(Work instructions): The response must contain the complete data, printed exactly.
=== Section Start ===
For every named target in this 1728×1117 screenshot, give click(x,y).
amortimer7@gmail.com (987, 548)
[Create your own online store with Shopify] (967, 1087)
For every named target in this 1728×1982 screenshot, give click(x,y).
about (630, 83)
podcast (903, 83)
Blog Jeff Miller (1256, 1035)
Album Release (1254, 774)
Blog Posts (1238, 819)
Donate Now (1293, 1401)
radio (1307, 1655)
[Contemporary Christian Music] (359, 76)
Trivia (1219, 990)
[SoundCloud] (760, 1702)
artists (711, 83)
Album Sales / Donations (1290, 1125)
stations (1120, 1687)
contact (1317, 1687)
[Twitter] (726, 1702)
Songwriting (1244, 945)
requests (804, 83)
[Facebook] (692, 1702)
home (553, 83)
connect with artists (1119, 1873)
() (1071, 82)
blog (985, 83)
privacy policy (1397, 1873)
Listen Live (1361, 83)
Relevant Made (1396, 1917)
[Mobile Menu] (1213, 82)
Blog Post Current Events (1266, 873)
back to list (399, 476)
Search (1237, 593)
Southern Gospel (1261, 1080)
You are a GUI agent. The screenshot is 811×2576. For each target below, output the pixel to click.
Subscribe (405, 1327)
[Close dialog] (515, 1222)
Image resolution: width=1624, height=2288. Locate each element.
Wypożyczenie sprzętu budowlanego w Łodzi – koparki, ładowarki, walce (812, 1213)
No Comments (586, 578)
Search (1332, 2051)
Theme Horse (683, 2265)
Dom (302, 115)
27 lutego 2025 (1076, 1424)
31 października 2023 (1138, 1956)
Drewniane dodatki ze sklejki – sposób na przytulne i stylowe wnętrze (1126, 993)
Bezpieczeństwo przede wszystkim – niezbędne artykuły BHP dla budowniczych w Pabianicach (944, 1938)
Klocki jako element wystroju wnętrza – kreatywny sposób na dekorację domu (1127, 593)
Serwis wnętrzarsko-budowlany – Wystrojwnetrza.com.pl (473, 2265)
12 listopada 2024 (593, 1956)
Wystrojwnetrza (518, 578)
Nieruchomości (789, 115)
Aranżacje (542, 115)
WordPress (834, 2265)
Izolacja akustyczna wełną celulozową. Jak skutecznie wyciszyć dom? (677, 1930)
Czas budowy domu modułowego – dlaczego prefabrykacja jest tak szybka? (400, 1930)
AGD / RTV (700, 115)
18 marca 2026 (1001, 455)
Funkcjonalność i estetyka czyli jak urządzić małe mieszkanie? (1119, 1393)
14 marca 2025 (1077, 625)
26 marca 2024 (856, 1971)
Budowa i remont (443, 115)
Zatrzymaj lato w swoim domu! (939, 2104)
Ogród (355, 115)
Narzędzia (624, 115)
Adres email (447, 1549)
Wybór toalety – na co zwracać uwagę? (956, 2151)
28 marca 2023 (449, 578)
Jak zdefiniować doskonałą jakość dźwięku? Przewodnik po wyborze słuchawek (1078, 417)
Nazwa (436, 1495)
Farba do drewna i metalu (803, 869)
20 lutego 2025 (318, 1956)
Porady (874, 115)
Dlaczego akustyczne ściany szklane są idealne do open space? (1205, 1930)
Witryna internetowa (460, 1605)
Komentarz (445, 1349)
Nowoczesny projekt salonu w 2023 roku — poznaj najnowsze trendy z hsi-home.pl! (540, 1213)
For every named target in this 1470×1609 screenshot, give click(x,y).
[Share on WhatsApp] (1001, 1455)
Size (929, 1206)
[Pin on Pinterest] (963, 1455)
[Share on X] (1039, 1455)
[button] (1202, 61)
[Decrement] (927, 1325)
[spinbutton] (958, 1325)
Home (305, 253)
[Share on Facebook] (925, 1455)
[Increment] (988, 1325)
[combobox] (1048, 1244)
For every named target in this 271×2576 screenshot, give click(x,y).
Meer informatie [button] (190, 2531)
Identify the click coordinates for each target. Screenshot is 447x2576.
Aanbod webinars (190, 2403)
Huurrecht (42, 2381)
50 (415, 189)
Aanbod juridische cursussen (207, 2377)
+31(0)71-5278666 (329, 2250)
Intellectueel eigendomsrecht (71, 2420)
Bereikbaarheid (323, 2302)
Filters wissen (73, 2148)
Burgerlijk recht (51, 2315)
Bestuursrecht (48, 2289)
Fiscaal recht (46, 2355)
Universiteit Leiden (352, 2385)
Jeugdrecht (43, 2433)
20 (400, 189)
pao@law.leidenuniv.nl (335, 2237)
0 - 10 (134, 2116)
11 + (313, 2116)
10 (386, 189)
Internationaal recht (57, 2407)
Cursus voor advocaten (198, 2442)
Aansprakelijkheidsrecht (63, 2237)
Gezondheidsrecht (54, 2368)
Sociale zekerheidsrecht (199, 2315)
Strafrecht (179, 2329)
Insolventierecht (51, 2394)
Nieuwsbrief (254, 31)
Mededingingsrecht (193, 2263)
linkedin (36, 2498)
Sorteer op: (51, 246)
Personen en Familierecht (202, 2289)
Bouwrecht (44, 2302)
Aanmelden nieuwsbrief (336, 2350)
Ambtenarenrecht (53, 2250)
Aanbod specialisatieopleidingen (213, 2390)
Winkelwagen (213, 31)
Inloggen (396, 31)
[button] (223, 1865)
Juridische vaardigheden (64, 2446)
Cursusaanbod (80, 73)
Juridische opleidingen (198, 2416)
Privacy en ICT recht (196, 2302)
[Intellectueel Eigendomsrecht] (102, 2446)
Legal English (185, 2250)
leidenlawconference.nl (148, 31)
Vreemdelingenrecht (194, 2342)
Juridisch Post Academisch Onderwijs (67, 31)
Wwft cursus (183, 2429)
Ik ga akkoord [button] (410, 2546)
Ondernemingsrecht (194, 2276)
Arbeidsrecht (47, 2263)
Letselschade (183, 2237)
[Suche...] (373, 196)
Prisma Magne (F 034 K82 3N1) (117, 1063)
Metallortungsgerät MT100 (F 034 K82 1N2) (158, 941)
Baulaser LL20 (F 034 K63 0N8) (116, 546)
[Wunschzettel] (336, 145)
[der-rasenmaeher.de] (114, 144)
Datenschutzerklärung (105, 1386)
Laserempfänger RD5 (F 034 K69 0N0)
=== Section End ===
(Solved problem):
For every named target in this 1728×1117 screenshot, give click(x,y).
amortimer7@gmail.com (987, 548)
[Create your own online store with Shopify] (967, 1087)
For every named target in this 1728×1982 screenshot, give click(x,y).
about (630, 83)
podcast (903, 83)
Blog Jeff Miller (1256, 1035)
Album Release (1254, 774)
Blog Posts (1238, 819)
Donate Now (1293, 1401)
radio (1307, 1655)
[Contemporary Christian Music] (359, 76)
Trivia (1219, 990)
[SoundCloud] (760, 1702)
artists (711, 83)
Album Sales / Donations (1290, 1125)
stations (1120, 1687)
contact (1317, 1687)
[Twitter] (726, 1702)
Songwriting (1244, 945)
requests (804, 83)
[Facebook] (692, 1702)
home (553, 83)
connect with artists (1119, 1873)
() (1071, 82)
blog (985, 83)
privacy policy (1397, 1873)
Listen Live (1361, 83)
Relevant Made (1396, 1917)
[Mobile Menu] (1213, 82)
Blog Post Current Events (1266, 873)
back to list (399, 476)
Search (1237, 593)
Southern Gospel (1261, 1080)
You are a GUI agent. The screenshot is 811×2576. For each target below, output the pixel to click.
Subscribe (405, 1327)
[Close dialog] (515, 1222)
Image resolution: width=1624, height=2288. Locate each element.
Wypożyczenie sprzętu budowlanego w Łodzi – koparki, ładowarki, walce (812, 1213)
No Comments (586, 578)
Search (1332, 2051)
Theme Horse (683, 2265)
Dom (302, 115)
27 lutego 2025 (1076, 1424)
31 października 2023 (1138, 1956)
Drewniane dodatki ze sklejki – sposób na przytulne i stylowe wnętrze (1126, 993)
Bezpieczeństwo przede wszystkim – niezbędne artykuły BHP dla budowniczych w Pabianicach (944, 1938)
Klocki jako element wystroju wnętrza – kreatywny sposób na dekorację domu (1127, 593)
Serwis wnętrzarsko-budowlany – Wystrojwnetrza.com.pl (473, 2265)
12 listopada 2024 (593, 1956)
Wystrojwnetrza (518, 578)
Nieruchomości (789, 115)
Aranżacje (542, 115)
WordPress (834, 2265)
Izolacja akustyczna wełną celulozową. Jak skutecznie wyciszyć dom? (677, 1930)
Czas budowy domu modułowego – dlaczego prefabrykacja jest tak szybka? (400, 1930)
AGD / RTV (700, 115)
18 marca 2026 (1001, 455)
Funkcjonalność i estetyka czyli jak urządzić małe mieszkanie? (1119, 1393)
14 marca 2025 (1077, 625)
26 marca 2024 (856, 1971)
Budowa i remont (443, 115)
Zatrzymaj lato w swoim domu! (939, 2104)
Ogród (355, 115)
Narzędzia (624, 115)
Adres email (447, 1549)
Wybór toalety – na co zwracać uwagę? (956, 2151)
28 marca 2023 (449, 578)
Jak zdefiniować doskonałą jakość dźwięku? Przewodnik po wyborze słuchawek (1078, 417)
Nazwa (436, 1495)
Farba do drewna i metalu (803, 869)
20 lutego 2025 (318, 1956)
Porady (874, 115)
Dlaczego akustyczne ściany szklane są idealne do open space? (1205, 1930)
Witryna internetowa (460, 1605)
Komentarz (445, 1349)
Nowoczesny projekt salonu w 2023 roku — poznaj najnowsze trendy z hsi-home.pl! (540, 1213)
For every named target in this 1470×1609 screenshot, give click(x,y).
[Share on WhatsApp] (1001, 1455)
Size (929, 1206)
[Pin on Pinterest] (963, 1455)
[Share on X] (1039, 1455)
[button] (1202, 61)
[Decrement] (927, 1325)
[spinbutton] (958, 1325)
Home (305, 253)
[Share on Facebook] (925, 1455)
[Increment] (988, 1325)
[combobox] (1048, 1244)
For every named target in this 271×2576 screenshot, give click(x,y).
Meer informatie [button] (190, 2531)
Identify the click coordinates for each target. Screenshot is 447x2576.
Aanbod webinars (190, 2403)
Huurrecht (42, 2381)
50 (415, 189)
Aanbod juridische cursussen (207, 2377)
+31(0)71-5278666 (329, 2250)
Intellectueel eigendomsrecht (71, 2420)
Bereikbaarheid (323, 2302)
Filters wissen (73, 2148)
Burgerlijk recht (51, 2315)
Bestuursrecht (48, 2289)
Fiscaal recht (46, 2355)
Universiteit Leiden (352, 2385)
Jeugdrecht (43, 2433)
20 (400, 189)
pao@law.leidenuniv.nl (335, 2237)
0 - 10 (134, 2116)
11 + (313, 2116)
10 (386, 189)
Internationaal recht (57, 2407)
Cursus voor advocaten (198, 2442)
Aansprakelijkheidsrecht (63, 2237)
Gezondheidsrecht (54, 2368)
Sociale zekerheidsrecht (199, 2315)
Strafrecht (179, 2329)
Insolventierecht (51, 2394)
Nieuwsbrief (254, 31)
Mededingingsrecht (193, 2263)
linkedin (36, 2498)
Sorteer op: (51, 246)
Personen en Familierecht (202, 2289)
Bouwrecht (44, 2302)
Aanmelden nieuwsbrief (336, 2350)
Ambtenarenrecht (53, 2250)
Aanbod specialisatieopleidingen (213, 2390)
Winkelwagen (213, 31)
Inloggen (396, 31)
[button] (223, 1865)
Juridische vaardigheden (64, 2446)
Cursusaanbod (80, 73)
Juridische opleidingen (198, 2416)
Privacy en ICT recht (196, 2302)
[Intellectueel Eigendomsrecht] (102, 2446)
Legal English (185, 2250)
leidenlawconference.nl (148, 31)
Vreemdelingenrecht (194, 2342)
Juridisch Post Academisch Onderwijs (67, 31)
Wwft cursus (183, 2429)
Ik ga akkoord [button] (410, 2546)
Ondernemingsrecht (194, 2276)
Arbeidsrecht (47, 2263)
Letselschade (183, 2237)
[Suche...] (373, 196)
Prisma Magne (F 034 K82 3N1) (117, 1063)
Metallortungsgerät MT100 (F 034 K82 1N2) (158, 941)
Baulaser LL20 (F 034 K63 0N8) (116, 546)
[Wunschzettel] (336, 145)
[der-rasenmaeher.de] (114, 144)
Datenschutzerklärung (105, 1386)
Laserempfänger RD5 (F 034 K69 0N0)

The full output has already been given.